Data for analysis:
BEGIN

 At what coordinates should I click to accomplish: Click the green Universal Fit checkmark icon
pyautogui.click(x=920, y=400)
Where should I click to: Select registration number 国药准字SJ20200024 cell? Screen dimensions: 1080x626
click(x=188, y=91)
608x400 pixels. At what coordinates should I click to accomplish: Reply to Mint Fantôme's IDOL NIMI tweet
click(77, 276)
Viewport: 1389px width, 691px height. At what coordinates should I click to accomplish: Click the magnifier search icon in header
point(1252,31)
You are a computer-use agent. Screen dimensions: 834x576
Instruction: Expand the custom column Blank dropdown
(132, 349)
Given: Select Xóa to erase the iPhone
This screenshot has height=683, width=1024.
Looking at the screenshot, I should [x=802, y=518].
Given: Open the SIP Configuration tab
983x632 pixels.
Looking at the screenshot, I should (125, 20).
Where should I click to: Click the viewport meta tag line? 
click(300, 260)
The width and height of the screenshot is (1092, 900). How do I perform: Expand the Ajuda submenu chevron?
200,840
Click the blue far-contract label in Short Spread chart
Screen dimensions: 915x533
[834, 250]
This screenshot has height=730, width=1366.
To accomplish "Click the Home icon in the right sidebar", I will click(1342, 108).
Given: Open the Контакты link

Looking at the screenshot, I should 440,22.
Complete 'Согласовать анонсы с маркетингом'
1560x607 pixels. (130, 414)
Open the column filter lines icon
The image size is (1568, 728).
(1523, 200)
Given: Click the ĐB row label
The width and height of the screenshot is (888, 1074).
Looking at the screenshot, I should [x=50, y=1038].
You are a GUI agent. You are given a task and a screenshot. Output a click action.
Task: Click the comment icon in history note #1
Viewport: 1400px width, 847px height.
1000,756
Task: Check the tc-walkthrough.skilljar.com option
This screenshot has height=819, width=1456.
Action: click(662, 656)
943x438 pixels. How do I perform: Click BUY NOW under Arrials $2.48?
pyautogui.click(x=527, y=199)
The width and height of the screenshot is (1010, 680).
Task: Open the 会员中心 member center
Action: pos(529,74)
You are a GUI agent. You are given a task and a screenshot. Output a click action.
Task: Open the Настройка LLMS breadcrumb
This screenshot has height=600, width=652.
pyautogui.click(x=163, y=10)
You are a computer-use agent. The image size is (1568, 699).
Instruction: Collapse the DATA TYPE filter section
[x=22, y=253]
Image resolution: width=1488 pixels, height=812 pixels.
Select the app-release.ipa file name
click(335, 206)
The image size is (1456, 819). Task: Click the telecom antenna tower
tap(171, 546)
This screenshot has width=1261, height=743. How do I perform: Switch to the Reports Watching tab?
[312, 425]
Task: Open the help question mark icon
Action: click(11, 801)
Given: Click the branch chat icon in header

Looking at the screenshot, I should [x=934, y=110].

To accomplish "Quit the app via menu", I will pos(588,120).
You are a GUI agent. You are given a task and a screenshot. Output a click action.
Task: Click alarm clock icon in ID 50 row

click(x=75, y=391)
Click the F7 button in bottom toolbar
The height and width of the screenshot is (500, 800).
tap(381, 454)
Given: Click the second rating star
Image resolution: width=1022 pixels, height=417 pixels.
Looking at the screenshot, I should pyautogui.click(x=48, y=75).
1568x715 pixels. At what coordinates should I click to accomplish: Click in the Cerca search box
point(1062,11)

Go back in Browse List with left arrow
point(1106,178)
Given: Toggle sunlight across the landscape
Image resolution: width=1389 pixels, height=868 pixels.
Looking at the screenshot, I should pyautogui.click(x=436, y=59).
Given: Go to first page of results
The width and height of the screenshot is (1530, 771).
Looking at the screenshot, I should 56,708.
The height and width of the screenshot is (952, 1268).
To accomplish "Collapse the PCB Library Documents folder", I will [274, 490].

END

Problem statement: Everything in the data above is to be given again, unchanged.

Answer to this task:
 At what coordinates should I click to accomplish: Click the green Universal Fit checkmark icon
pyautogui.click(x=920, y=400)
Where should I click to: Select registration number 国药准字SJ20200024 cell? Screen dimensions: 1080x626
click(x=188, y=91)
608x400 pixels. At what coordinates should I click to accomplish: Reply to Mint Fantôme's IDOL NIMI tweet
click(77, 276)
Viewport: 1389px width, 691px height. At what coordinates should I click to accomplish: Click the magnifier search icon in header
point(1252,31)
You are a computer-use agent. Screen dimensions: 834x576
Instruction: Expand the custom column Blank dropdown
(132, 349)
Given: Select Xóa to erase the iPhone
This screenshot has height=683, width=1024.
Looking at the screenshot, I should [x=802, y=518].
Given: Open the SIP Configuration tab
983x632 pixels.
Looking at the screenshot, I should (125, 20).
Where should I click to: Click the viewport meta tag line? 
click(300, 260)
The width and height of the screenshot is (1092, 900). How do I perform: Expand the Ajuda submenu chevron?
200,840
Click the blue far-contract label in Short Spread chart
Screen dimensions: 915x533
[834, 250]
This screenshot has height=730, width=1366.
To accomplish "Click the Home icon in the right sidebar", I will click(1342, 108).
Given: Open the Контакты link

Looking at the screenshot, I should 440,22.
Complete 'Согласовать анонсы с маркетингом'
1560x607 pixels. (130, 414)
Open the column filter lines icon
The image size is (1568, 728).
(1523, 200)
Given: Click the ĐB row label
The width and height of the screenshot is (888, 1074).
Looking at the screenshot, I should [x=50, y=1038].
You are a GUI agent. You are given a task and a screenshot. Output a click action.
Task: Click the comment icon in history note #1
Viewport: 1400px width, 847px height.
1000,756
Task: Check the tc-walkthrough.skilljar.com option
This screenshot has height=819, width=1456.
Action: click(662, 656)
943x438 pixels. How do I perform: Click BUY NOW under Arrials $2.48?
pyautogui.click(x=527, y=199)
The width and height of the screenshot is (1010, 680).
Task: Open the 会员中心 member center
Action: pos(529,74)
You are a GUI agent. You are given a task and a screenshot. Output a click action.
Task: Open the Настройка LLMS breadcrumb
This screenshot has height=600, width=652.
pyautogui.click(x=163, y=10)
You are a computer-use agent. The image size is (1568, 699).
Instruction: Collapse the DATA TYPE filter section
[x=22, y=253]
Image resolution: width=1488 pixels, height=812 pixels.
Select the app-release.ipa file name
click(335, 206)
The image size is (1456, 819). Task: Click the telecom antenna tower
tap(171, 546)
This screenshot has width=1261, height=743. How do I perform: Switch to the Reports Watching tab?
[312, 425]
Task: Open the help question mark icon
Action: click(11, 801)
Given: Click the branch chat icon in header

Looking at the screenshot, I should [x=934, y=110].

To accomplish "Quit the app via menu", I will pos(588,120).
You are a GUI agent. You are given a task and a screenshot. Output a click action.
Task: Click alarm clock icon in ID 50 row

click(x=75, y=391)
Click the F7 button in bottom toolbar
The height and width of the screenshot is (500, 800).
tap(381, 454)
Given: Click the second rating star
Image resolution: width=1022 pixels, height=417 pixels.
Looking at the screenshot, I should pyautogui.click(x=48, y=75).
1568x715 pixels. At what coordinates should I click to accomplish: Click in the Cerca search box
point(1062,11)

Go back in Browse List with left arrow
point(1106,178)
Given: Toggle sunlight across the landscape
Image resolution: width=1389 pixels, height=868 pixels.
Looking at the screenshot, I should pyautogui.click(x=436, y=59).
Given: Go to first page of results
The width and height of the screenshot is (1530, 771).
Looking at the screenshot, I should 56,708.
The height and width of the screenshot is (952, 1268).
To accomplish "Collapse the PCB Library Documents folder", I will [274, 490].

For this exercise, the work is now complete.